Scientific classification
- Kingdom: Animalia
- Phylum: Chordata
- Class: Aves
- Order: Passeriformes
- Family: Thraupidae
- Genus: Incaspiza
- Species: I. ortizi
- Binomial name: Incaspiza ortizi Zimmer, 1952

= Grey-winged Inca finch =

- Genus: Incaspiza
- Species: ortizi
- Authority: Zimmer, 1952
- Conservation status: LC

Species of bird

The grey-winged Inca finch (Incaspiza ortizi) is a species of bird in the family Thraupidae, the tanagers and allies. It is endemic to Peru.

==Taxonomy and systematics==

The grey-winged Inca finch was formally described by John T. Zimmer in 1952 with its current binomial Incaspiza ortizi. Zimmer's specific epithet honors Javier Ortiz de la Puente, who collected the type specimen. The genus Incaspiza long was part of the finch family Fringillidae but a molecular phylogenetic study published in 2014 found that it belonged in the tanager family Thraupidae. Some mid-twentieth century authors treated the grey-winged Inca finch, the rufous-backed Inca finch (I. personata), and the great Inca finch (I. pulchra) as conspecific, and others treated them as a superspecies. However, they are very distinct genetically.

The grey-winged Inca finch is monotypic.

==Description==

The grey-winged Inca finch is 16.5 cm long and weighs 29 to 38 g. It has a long tail and a slim pointed bill. The species is sexually dimorphic though the sexes are very similar. Adult males have a mostly gray head with a brown cast on the nape, dark lores, and a dark triangular mask and throat. Their upper back is grayish brown with obscure darker streaks and their lower back, rump, and uppertail coverts brownish. Their wings are mostly gray with browner inner greater coverts and brown edges on the tertials. Their tail is black with white edges on the outer feathers. Their lower throat, breast, and flanks are gray and their belly and vent off-white. Adult females have the same plumage pattern as males but with less black on the face, cloudier gray on the breast and flanks, and less white on the belly. Both sexes have a dark chestnut iris, a bright yellow bill, and orange-yellow legs and feet.

[Dataset entries]
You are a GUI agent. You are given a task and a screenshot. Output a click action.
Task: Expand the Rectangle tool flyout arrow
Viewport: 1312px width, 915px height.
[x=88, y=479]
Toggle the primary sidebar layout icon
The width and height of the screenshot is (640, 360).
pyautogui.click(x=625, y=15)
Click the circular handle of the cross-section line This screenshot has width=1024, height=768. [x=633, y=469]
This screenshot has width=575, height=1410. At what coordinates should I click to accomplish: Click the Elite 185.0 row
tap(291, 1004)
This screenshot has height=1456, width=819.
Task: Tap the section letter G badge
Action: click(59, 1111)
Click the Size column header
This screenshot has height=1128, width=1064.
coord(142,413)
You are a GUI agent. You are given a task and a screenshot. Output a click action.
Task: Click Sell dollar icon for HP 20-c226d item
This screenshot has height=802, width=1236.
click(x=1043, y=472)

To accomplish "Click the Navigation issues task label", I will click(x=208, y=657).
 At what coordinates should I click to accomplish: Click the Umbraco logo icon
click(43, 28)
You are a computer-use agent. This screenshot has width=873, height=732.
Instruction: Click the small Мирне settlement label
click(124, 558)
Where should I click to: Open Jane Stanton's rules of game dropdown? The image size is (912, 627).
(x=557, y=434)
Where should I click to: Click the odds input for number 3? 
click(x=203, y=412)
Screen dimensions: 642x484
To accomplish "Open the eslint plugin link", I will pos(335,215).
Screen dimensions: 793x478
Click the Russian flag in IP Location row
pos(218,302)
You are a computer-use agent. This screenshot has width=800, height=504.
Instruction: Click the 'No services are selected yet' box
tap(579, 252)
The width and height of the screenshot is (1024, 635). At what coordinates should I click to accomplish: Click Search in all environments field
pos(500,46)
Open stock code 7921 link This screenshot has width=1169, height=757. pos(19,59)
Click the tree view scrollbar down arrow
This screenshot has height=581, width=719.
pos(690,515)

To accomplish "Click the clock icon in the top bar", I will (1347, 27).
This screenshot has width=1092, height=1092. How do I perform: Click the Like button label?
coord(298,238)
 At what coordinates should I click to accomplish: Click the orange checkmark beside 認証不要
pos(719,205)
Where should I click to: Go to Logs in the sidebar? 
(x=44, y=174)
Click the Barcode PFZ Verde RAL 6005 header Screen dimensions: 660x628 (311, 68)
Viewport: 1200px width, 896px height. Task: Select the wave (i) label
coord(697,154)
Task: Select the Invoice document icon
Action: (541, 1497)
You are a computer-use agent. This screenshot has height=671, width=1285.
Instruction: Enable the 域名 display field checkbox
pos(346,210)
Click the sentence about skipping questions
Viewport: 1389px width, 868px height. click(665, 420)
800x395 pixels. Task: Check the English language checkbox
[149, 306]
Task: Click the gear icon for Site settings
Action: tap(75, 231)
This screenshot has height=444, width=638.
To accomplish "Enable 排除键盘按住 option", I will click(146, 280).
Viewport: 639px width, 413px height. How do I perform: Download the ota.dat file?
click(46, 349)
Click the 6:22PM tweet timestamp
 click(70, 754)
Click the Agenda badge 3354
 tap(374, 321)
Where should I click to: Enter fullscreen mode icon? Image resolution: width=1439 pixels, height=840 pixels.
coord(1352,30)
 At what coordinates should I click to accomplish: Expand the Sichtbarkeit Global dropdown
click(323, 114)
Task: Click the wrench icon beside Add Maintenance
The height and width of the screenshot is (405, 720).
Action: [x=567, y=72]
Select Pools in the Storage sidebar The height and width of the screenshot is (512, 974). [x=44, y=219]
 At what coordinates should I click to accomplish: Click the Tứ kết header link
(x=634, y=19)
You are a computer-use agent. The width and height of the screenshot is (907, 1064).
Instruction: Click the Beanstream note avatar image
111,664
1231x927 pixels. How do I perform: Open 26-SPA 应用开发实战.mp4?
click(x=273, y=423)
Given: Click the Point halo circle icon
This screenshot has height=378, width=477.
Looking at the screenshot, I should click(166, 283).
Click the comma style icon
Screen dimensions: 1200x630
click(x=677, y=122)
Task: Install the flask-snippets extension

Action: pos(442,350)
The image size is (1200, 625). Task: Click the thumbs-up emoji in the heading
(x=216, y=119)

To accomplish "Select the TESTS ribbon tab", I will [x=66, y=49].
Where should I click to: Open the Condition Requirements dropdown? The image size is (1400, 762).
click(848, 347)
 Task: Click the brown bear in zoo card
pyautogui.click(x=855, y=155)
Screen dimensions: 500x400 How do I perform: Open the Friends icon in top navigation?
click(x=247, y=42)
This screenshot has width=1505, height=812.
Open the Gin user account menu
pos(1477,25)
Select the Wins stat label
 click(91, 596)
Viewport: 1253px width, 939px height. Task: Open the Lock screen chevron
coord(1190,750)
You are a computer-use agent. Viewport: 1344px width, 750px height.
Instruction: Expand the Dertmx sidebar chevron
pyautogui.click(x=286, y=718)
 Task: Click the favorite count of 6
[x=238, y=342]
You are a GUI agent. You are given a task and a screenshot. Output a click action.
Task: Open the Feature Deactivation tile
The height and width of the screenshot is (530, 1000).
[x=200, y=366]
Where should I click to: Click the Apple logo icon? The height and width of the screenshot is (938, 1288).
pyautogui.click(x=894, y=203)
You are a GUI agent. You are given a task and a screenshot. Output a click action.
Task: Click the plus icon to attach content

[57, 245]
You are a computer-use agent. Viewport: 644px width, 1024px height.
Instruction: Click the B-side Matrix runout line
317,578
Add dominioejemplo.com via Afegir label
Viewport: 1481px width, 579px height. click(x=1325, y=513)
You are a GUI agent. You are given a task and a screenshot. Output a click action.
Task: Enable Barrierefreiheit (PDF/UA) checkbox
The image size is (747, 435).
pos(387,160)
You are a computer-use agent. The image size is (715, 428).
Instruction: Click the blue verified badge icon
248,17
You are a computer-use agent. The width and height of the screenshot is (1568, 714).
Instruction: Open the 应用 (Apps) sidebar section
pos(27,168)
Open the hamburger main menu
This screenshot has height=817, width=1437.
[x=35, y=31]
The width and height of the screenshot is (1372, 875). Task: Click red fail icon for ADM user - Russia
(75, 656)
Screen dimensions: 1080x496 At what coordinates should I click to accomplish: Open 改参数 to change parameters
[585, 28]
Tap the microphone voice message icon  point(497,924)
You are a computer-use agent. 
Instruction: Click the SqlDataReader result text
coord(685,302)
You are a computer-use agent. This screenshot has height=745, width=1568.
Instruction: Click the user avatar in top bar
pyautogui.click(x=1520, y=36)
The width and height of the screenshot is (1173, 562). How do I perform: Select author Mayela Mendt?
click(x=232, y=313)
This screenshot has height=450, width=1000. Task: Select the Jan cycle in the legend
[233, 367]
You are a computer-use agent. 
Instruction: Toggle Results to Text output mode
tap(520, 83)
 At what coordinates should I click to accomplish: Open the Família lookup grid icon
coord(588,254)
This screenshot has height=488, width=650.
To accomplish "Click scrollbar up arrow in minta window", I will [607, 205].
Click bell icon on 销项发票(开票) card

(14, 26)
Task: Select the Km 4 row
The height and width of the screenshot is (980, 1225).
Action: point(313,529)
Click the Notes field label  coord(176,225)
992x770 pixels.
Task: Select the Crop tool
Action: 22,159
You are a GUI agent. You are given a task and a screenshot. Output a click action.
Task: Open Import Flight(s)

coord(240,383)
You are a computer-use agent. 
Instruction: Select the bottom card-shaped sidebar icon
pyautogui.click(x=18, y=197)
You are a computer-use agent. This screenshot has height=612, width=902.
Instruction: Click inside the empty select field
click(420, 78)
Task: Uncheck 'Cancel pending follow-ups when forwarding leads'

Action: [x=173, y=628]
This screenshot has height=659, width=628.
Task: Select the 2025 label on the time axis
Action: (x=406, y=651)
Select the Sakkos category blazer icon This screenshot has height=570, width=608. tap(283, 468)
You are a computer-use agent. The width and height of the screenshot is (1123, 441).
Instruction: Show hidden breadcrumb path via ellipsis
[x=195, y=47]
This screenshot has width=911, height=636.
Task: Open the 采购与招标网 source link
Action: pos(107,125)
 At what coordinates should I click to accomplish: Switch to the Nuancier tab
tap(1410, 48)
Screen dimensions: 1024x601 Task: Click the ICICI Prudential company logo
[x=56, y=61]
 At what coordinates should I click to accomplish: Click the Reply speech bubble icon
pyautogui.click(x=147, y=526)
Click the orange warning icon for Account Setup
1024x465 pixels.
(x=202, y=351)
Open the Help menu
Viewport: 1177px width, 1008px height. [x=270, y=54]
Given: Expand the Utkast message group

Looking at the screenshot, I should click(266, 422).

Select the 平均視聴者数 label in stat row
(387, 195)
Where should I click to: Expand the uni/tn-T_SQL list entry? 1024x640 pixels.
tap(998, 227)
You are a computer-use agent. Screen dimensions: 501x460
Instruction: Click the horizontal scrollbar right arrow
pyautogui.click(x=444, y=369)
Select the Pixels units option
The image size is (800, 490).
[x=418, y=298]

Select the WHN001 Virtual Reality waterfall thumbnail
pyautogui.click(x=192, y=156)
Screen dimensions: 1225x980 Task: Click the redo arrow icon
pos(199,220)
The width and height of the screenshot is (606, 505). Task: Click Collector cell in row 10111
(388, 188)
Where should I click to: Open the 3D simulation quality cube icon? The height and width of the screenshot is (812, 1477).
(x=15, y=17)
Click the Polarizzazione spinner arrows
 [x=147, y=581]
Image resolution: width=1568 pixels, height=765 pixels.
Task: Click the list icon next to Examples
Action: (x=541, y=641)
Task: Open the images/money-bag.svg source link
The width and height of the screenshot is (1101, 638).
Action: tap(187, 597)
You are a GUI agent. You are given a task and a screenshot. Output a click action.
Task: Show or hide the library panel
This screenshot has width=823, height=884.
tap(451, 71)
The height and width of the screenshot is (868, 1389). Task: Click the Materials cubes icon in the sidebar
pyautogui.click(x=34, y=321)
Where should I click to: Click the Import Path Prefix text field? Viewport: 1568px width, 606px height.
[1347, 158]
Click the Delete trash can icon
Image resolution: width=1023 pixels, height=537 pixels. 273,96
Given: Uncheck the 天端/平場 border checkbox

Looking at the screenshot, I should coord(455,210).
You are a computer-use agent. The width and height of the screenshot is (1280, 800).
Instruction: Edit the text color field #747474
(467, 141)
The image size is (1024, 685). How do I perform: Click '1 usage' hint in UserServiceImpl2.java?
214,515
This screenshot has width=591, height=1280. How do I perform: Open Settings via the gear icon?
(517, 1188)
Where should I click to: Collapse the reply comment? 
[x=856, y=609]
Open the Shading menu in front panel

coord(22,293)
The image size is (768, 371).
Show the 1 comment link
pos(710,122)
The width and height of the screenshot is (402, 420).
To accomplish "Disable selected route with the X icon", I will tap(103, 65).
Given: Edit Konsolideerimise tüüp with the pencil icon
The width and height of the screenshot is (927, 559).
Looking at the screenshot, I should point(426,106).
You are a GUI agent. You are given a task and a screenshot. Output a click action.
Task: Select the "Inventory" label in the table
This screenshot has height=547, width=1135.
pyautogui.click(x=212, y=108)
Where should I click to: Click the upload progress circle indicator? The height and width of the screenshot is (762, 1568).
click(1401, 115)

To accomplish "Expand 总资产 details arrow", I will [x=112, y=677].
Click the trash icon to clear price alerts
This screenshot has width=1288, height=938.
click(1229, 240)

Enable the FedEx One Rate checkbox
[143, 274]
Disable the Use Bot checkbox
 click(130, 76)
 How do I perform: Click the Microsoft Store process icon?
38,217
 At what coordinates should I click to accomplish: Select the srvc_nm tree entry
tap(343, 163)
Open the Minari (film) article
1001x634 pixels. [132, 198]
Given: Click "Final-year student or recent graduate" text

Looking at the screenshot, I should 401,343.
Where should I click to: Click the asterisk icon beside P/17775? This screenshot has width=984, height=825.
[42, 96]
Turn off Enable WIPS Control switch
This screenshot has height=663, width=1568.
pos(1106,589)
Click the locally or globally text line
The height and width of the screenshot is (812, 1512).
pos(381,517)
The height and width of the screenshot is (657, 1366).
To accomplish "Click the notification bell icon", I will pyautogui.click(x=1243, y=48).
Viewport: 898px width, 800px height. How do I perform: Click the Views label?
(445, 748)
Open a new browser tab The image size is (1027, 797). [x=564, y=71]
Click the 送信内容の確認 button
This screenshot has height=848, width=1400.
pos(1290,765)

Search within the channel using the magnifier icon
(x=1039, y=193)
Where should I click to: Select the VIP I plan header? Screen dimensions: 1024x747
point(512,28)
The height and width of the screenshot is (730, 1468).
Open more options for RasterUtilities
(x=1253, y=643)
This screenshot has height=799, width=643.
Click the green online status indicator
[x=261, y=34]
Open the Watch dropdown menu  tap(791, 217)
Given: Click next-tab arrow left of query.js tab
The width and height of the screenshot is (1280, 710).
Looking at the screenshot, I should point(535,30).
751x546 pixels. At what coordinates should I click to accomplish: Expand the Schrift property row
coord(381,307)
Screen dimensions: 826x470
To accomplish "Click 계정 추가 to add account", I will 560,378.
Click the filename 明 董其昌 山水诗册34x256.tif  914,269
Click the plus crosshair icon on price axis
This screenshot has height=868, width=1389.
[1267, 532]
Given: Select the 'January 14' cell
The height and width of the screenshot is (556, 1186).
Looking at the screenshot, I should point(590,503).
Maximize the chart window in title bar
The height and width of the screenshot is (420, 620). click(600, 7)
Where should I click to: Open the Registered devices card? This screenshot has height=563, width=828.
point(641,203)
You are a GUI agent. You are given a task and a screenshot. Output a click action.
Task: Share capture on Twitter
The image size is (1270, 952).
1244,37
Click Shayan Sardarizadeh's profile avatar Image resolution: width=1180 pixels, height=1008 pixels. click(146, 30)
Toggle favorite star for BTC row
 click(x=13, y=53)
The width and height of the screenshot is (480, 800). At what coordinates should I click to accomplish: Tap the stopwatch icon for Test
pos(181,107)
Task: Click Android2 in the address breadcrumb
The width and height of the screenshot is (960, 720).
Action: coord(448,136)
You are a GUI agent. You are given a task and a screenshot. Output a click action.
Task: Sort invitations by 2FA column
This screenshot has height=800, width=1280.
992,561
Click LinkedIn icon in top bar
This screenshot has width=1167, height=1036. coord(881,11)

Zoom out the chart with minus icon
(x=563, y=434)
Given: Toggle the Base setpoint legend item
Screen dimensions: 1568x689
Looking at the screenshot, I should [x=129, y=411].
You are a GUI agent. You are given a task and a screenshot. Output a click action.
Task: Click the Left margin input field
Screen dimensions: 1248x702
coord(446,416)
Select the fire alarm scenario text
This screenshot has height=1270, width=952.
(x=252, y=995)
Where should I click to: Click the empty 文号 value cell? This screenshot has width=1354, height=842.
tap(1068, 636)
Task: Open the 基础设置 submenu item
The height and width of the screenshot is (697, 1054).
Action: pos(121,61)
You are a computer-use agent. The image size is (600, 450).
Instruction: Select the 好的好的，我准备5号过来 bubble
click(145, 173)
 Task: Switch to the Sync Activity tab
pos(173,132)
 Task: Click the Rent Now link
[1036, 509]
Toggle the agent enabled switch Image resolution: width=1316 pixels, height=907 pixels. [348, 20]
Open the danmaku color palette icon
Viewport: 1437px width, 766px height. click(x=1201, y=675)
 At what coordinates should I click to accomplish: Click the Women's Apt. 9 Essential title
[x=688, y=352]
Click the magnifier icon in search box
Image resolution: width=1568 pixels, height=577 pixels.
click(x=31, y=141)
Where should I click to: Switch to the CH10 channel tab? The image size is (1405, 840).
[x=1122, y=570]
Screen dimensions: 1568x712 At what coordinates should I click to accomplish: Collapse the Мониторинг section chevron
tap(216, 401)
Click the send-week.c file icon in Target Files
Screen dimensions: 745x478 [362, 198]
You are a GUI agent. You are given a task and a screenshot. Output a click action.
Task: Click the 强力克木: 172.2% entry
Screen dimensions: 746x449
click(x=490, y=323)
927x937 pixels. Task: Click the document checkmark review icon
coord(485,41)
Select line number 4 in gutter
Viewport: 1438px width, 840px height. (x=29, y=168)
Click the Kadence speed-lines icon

- List of tasks -
(A) Can you translate this sentence from the passage on the grey-winged Inca finch into Spanish: "Both sexes have a dark chestnut iris, a bright yellow bill, and orange-yellow legs and feet."
(B) According to the passage on the grey-winged Inca finch, who collected the type specimen?

- Solutions per task -
(A) Ambos sexos tienen el iris castaño oscuro, el pico amarillo brillante y las patas y los pies de color amarillo anaranjado.

(B) Javier Ortiz de la Puente collected the type specimen.